◆ WHAT TO DO:
Below is a listing with pictures in it; transcribe exactly the lines from the one that has "Click 'Discover the" through the one that has "Collapse the main method fold marker", and omit those pictures.

◆ DATASET RECORDS:
===============
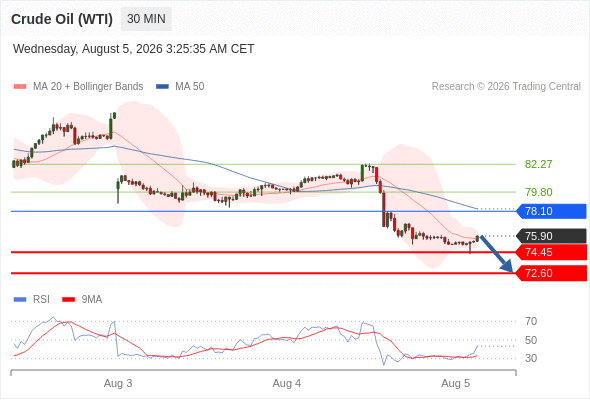Select the black 75.90 current price tag

[x=552, y=236]
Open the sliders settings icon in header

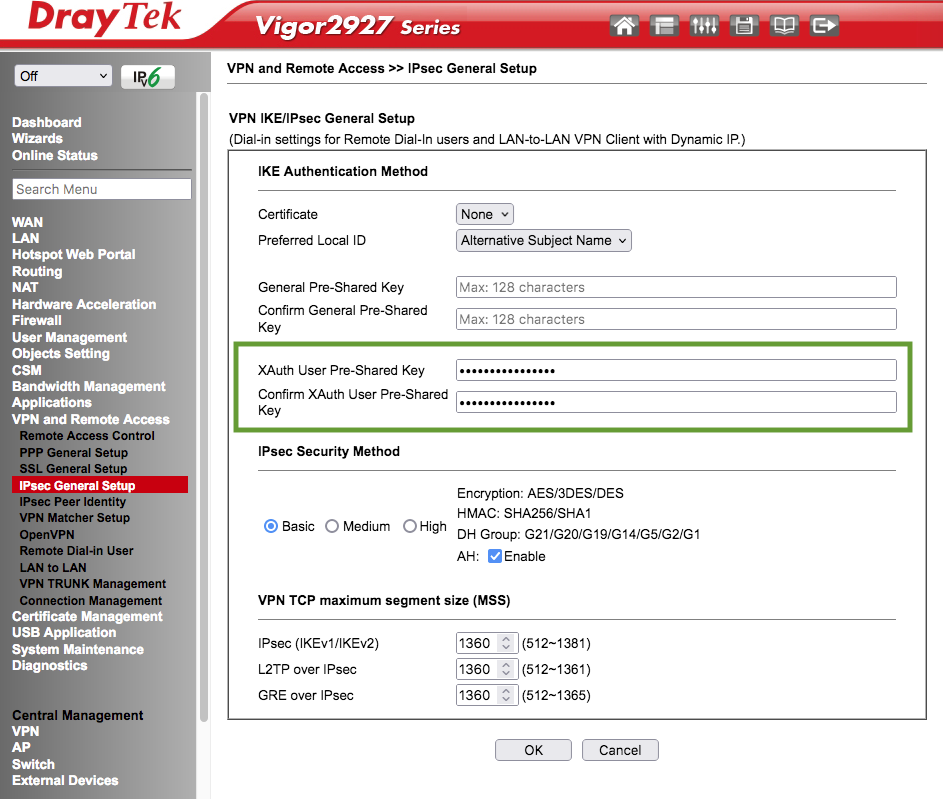click(x=704, y=26)

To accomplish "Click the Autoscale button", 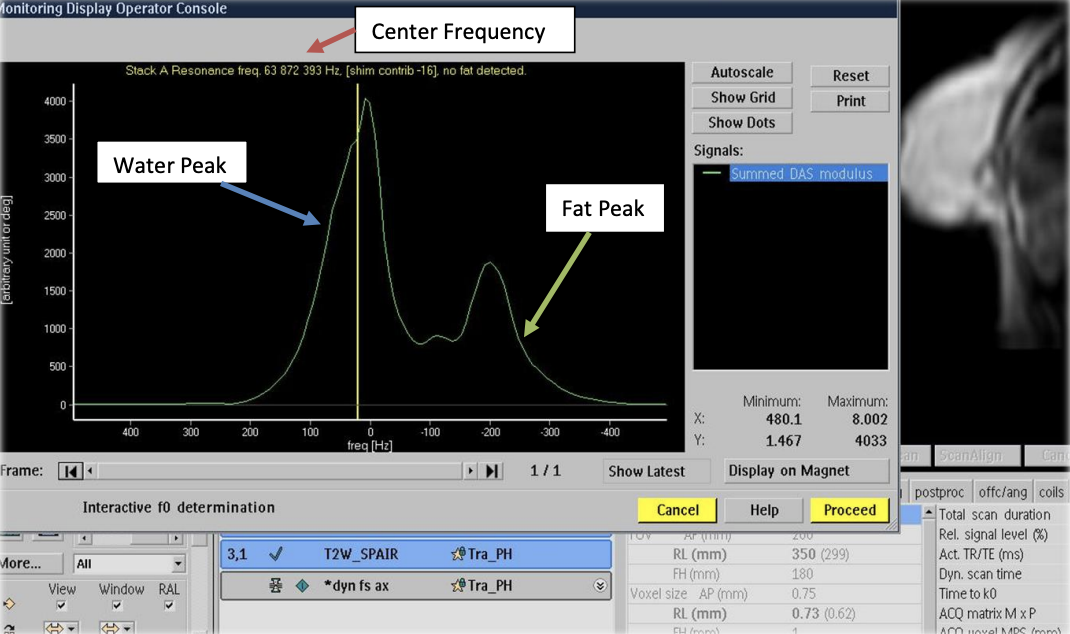I will [741, 73].
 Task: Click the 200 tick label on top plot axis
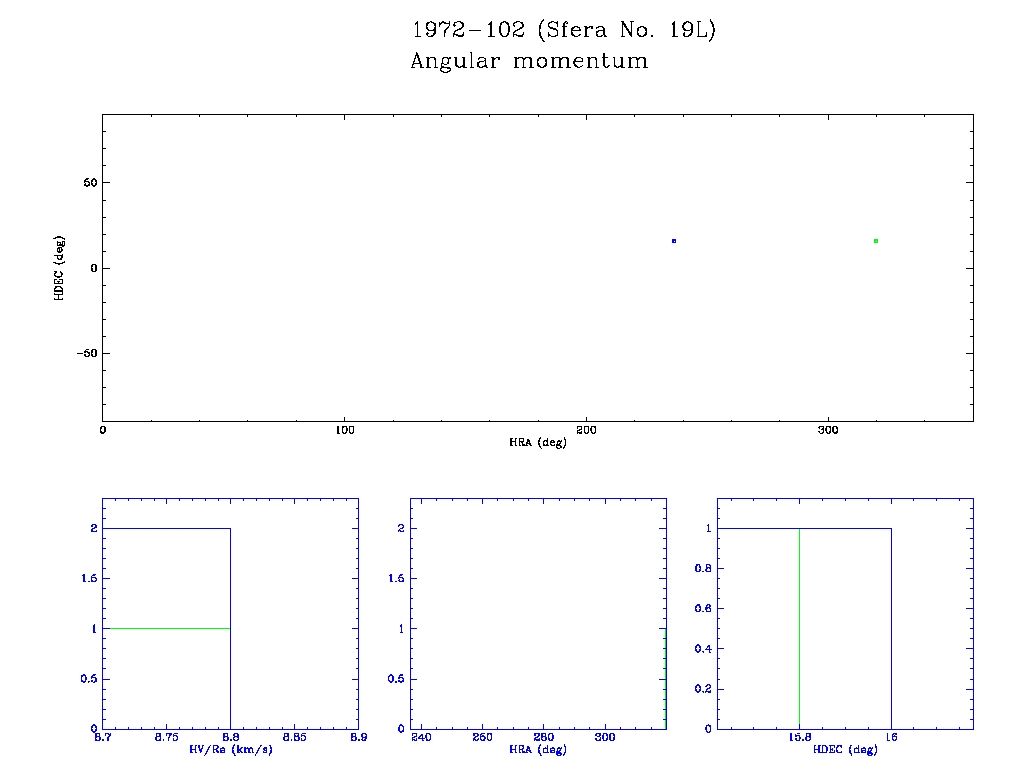point(586,430)
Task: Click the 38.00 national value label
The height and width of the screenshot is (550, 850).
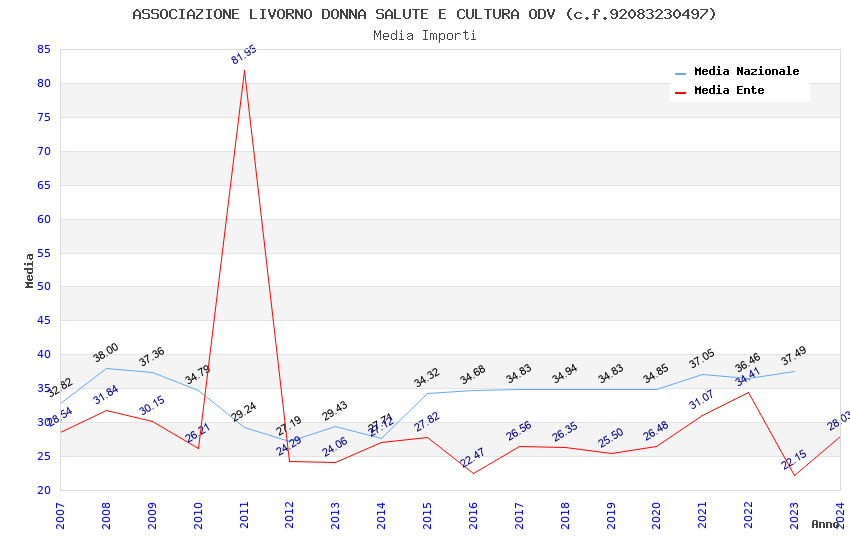Action: 106,353
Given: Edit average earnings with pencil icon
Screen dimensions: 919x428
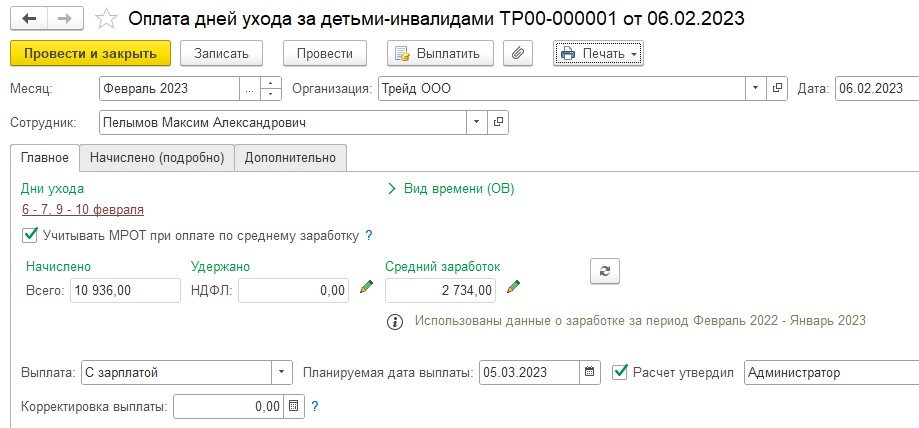Looking at the screenshot, I should (514, 289).
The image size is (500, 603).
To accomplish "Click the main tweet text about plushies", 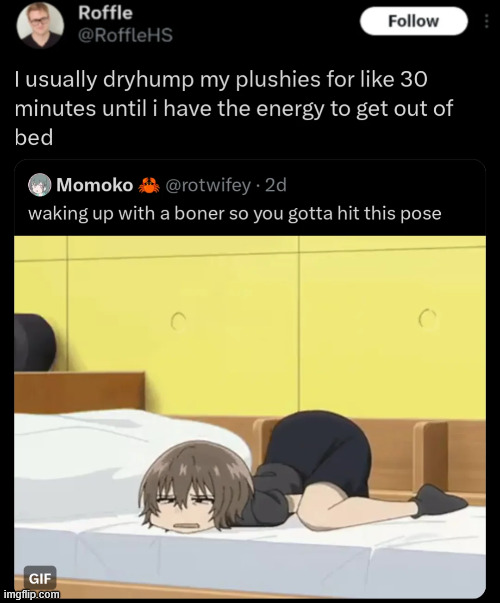I will [x=234, y=108].
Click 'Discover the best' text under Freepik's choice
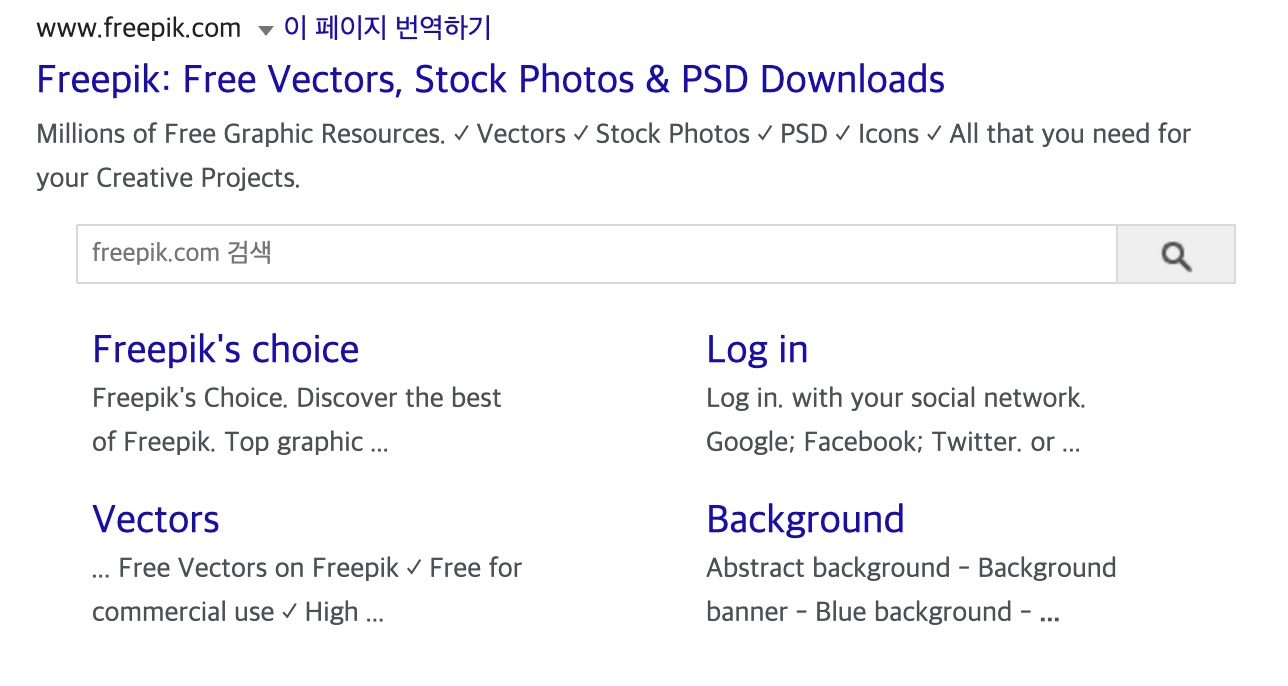1288x686 pixels. coord(398,398)
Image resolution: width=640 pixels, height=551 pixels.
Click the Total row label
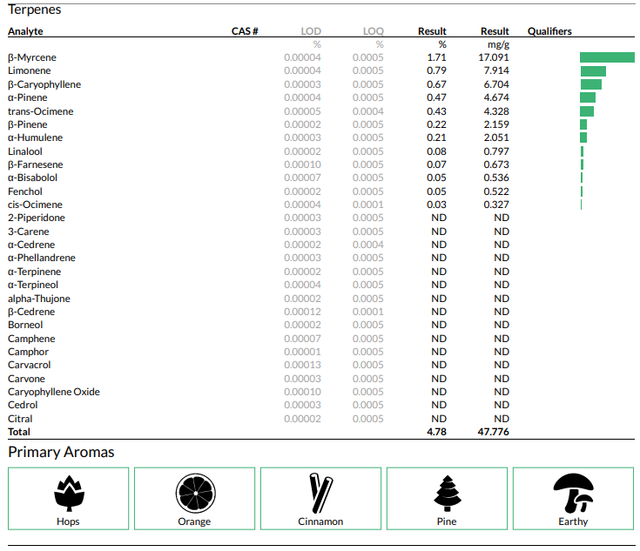pyautogui.click(x=19, y=432)
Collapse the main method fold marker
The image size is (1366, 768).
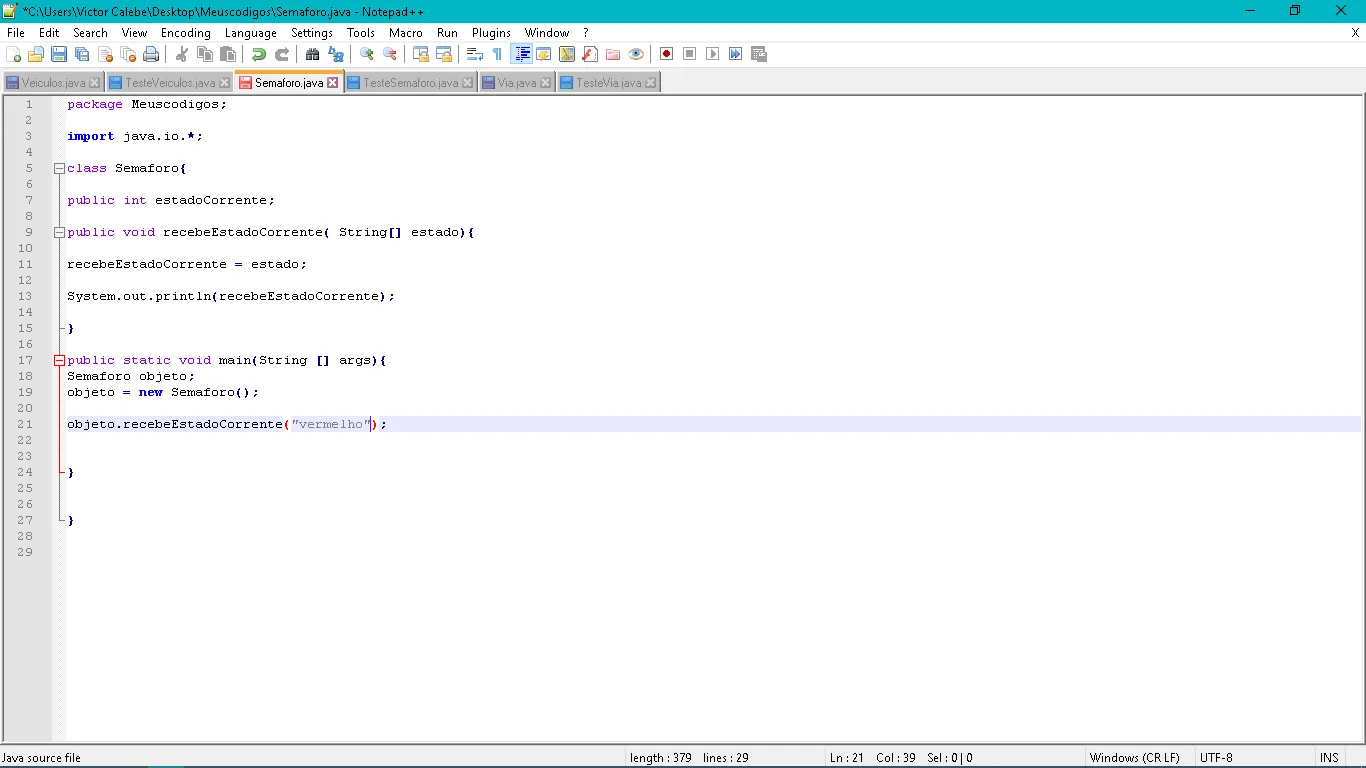pos(59,361)
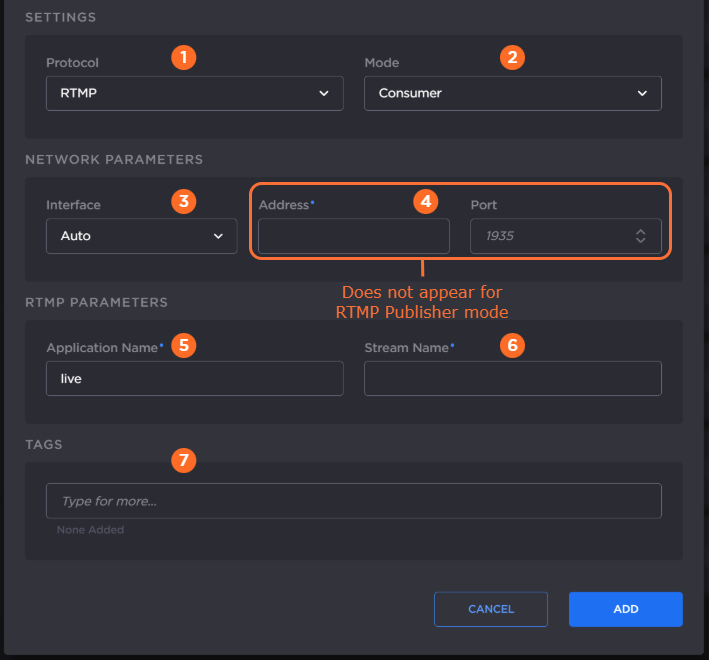
Task: Click the orange callout marker number 1
Action: (x=182, y=57)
===============
◆ RESULT OF THIS EXERCISE:
Click 'Discover the best' text under Freepik's choice
1288x686 pixels. coord(398,398)
Image resolution: width=640 pixels, height=551 pixels.
Click the Total row label
pyautogui.click(x=19, y=432)
Collapse the main method fold marker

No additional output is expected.